Even without Tim Tebow, the Denver Broncos still have a knack for staging incredible second-half comebacks. Is it the altitude?
Last football season the Denver Broncos enjoyed a brief vogue as the team Americans loved to root for whenever such support did not conflict with more established loyalties. Part of the Broncos' mass appeal stemmed from the play of Tim Tebow, the former college phenom whose atypical style of quarterbacking and unique personality made him something of a cult hero. But another reason why jumping on the Broncos bandwagon appealed to so many disparate groups of fans with no tangible connection to Denver was the team's habit of staging dramatic and improbable comebacks in games they otherwise had no business winning. Five times during the second half of the 2011-12 season, Denver trailed at some point during the fourth quarter and still managed to eke out a victory. Two of those comebacks involved game-tying field goals that were kicked with less than two minutes left on the clock. The most dramatic occurred when Tebow improvised a game-winning touchdown run with only 58 seconds left against the New York Jets as a bewildered Rex Ryan looked onward.

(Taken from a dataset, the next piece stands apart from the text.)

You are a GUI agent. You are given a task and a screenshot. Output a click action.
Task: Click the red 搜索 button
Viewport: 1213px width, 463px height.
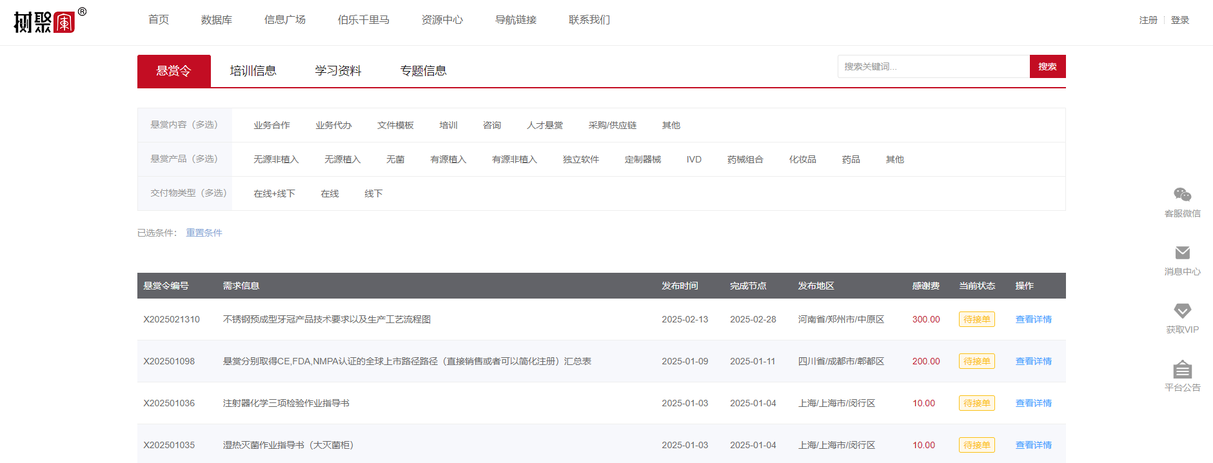[x=1047, y=66]
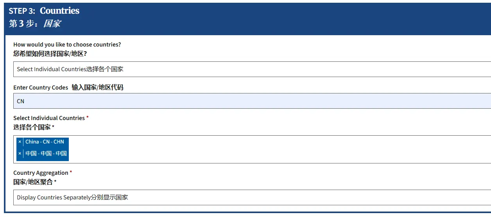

Since there is no statistical metric for measuring a team's ability to make clutch plays when trailing late in a game, analysts and fans were left without an explanation for Denver's fourth-quarter heroics. Given Tebow's devout Christian beliefs and proclivity to advertise them, it became popular to joke that divine intervention truly favored Tebow and the team he led. In reality, it was a combination of the Denver offense's uncanny ability to come alive in the final minutes, Matt Prater's steady leg, a stingy defense, and sheer good luck that contributed equally to Denver's wins. It was an incredibly exciting brand of football, but popular opinion deemed it unsustainable. The magic had to run out sometime, and the end came with a bang when the New England Patriots pointedly ended Denver's season with a 45-10 beat-down in the second round of the playoffs.